_What to do_. Which lines of the entries below run from the one holding "Where should I click to: Click the Fin" to the one holding "Given: Click the SUT type* field label", inclusive? Set down exactly those lines and no others.

Records from a collection:
·····

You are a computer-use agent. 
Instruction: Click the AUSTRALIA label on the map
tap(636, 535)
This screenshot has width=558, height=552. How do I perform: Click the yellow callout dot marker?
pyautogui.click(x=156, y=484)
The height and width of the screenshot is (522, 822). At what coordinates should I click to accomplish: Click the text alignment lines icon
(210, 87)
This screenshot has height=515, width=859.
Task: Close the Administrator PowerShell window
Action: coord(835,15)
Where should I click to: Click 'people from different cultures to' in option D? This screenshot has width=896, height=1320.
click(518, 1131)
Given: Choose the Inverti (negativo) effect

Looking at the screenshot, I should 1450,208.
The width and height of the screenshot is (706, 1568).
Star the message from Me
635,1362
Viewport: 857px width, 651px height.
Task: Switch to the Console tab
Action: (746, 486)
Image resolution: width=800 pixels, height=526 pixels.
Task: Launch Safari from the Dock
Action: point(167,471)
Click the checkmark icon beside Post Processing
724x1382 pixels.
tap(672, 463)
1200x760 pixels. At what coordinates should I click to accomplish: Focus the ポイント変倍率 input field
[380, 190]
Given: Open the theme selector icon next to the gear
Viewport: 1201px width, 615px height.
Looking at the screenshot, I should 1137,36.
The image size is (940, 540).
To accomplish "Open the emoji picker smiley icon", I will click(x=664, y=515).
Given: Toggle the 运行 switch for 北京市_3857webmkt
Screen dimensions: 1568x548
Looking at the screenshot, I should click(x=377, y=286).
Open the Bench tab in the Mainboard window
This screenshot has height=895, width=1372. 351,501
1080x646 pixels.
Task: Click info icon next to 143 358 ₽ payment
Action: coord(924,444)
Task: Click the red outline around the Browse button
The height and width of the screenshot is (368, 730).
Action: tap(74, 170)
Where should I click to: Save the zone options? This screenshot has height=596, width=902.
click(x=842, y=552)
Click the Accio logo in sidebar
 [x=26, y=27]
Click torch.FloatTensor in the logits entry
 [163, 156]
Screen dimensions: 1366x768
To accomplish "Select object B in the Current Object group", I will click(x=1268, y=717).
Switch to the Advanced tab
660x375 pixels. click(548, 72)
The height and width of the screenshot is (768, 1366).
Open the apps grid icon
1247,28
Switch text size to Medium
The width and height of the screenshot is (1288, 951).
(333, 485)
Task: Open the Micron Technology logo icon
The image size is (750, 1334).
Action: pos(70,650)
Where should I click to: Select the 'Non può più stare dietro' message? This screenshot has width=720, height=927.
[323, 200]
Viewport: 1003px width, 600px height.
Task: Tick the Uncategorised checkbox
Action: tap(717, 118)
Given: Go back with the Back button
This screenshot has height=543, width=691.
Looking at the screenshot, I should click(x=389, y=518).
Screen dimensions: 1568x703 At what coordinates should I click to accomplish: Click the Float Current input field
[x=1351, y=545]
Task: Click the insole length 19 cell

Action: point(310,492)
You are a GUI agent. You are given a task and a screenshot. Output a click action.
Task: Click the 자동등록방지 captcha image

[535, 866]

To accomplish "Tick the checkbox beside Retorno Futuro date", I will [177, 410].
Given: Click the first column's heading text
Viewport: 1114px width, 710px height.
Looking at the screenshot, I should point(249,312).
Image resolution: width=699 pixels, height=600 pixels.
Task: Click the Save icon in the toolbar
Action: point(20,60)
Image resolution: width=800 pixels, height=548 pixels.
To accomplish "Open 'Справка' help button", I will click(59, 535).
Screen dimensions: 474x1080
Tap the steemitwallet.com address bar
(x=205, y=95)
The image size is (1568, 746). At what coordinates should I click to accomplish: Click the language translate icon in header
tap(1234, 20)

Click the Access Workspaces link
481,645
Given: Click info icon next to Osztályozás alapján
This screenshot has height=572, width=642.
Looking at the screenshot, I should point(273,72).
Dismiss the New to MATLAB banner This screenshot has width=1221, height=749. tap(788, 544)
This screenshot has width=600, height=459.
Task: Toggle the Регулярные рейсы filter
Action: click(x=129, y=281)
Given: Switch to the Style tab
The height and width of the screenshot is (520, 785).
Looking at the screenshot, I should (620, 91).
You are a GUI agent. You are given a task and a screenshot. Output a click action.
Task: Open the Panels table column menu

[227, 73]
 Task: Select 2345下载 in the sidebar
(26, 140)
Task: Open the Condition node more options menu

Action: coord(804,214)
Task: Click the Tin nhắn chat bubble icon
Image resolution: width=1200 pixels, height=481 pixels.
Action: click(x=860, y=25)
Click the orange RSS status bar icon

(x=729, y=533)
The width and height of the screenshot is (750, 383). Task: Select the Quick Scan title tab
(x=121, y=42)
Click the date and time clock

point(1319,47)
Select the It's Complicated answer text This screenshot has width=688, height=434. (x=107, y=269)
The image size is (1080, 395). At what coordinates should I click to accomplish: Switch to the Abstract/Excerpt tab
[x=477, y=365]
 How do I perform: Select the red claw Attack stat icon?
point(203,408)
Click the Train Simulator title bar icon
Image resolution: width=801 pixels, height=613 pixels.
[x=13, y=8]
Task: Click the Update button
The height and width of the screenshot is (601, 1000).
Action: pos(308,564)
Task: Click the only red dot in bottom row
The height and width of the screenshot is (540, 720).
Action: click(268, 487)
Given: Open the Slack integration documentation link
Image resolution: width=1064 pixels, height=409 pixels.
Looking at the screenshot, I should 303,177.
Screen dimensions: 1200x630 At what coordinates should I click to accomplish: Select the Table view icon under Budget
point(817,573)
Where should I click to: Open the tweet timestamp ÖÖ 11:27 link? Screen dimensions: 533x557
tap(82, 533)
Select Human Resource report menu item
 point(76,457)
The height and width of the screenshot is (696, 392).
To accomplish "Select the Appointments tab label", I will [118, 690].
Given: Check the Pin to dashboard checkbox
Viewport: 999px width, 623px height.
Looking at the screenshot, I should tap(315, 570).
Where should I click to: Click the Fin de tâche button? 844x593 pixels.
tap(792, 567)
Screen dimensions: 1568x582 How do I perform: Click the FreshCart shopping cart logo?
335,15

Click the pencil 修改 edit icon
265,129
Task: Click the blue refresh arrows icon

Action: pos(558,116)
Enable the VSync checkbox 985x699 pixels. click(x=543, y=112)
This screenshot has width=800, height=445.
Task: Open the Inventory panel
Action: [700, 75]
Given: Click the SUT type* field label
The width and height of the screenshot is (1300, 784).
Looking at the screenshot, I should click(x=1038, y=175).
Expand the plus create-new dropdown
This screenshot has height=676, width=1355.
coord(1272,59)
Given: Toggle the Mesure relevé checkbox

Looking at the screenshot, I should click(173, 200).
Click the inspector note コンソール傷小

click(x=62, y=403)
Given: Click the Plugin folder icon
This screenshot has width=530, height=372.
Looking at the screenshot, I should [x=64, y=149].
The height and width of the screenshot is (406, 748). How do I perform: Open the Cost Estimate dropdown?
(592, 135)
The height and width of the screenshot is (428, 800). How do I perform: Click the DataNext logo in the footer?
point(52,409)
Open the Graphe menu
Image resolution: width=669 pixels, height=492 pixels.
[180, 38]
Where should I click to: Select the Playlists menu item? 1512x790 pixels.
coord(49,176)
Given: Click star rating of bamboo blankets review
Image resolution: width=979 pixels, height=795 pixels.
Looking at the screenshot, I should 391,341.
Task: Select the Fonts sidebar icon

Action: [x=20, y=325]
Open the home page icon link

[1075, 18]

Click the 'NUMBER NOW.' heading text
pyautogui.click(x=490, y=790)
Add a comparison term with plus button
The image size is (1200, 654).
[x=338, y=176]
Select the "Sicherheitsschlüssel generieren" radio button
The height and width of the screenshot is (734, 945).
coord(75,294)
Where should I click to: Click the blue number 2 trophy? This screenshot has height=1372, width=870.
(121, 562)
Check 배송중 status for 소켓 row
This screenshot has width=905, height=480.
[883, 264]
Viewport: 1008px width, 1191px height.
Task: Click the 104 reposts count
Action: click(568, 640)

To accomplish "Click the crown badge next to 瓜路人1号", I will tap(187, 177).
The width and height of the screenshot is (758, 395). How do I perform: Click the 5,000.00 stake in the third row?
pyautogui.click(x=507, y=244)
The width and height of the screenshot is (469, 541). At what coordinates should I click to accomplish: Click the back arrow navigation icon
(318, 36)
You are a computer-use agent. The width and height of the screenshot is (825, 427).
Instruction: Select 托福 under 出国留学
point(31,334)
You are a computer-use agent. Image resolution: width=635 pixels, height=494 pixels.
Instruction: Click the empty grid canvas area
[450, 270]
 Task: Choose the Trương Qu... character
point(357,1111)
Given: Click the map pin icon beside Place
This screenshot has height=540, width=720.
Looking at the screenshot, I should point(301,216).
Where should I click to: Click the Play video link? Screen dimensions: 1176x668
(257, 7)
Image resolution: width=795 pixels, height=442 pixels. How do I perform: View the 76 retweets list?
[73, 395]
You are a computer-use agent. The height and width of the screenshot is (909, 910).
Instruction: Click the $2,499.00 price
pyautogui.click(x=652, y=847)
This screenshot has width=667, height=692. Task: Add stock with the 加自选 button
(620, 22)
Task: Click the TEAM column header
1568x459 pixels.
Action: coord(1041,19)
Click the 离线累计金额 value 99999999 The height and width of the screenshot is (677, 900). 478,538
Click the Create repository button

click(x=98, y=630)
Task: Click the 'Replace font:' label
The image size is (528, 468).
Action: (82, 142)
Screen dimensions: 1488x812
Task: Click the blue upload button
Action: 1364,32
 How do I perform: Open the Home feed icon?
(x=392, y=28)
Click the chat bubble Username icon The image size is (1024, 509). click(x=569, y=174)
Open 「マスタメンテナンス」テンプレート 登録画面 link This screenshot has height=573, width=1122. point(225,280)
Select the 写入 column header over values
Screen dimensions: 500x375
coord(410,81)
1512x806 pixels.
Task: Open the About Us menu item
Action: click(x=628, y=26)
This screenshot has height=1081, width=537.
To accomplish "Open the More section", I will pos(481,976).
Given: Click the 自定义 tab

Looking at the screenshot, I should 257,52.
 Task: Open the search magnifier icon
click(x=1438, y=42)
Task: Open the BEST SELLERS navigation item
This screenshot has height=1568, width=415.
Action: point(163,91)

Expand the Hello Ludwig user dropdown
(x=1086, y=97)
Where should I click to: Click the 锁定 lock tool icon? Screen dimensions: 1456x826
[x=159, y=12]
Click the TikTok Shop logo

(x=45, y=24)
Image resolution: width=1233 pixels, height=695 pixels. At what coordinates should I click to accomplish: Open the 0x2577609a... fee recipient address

·····

_Task answer_.
Where should I click to: Click the Fin de tâche button? 844x593 pixels.
tap(792, 567)
Screen dimensions: 1568x582 How do I perform: Click the FreshCart shopping cart logo?
335,15

Click the pencil 修改 edit icon
265,129
Task: Click the blue refresh arrows icon

Action: pos(558,116)
Enable the VSync checkbox 985x699 pixels. click(x=543, y=112)
This screenshot has width=800, height=445.
Task: Open the Inventory panel
Action: [700, 75]
Given: Click the SUT type* field label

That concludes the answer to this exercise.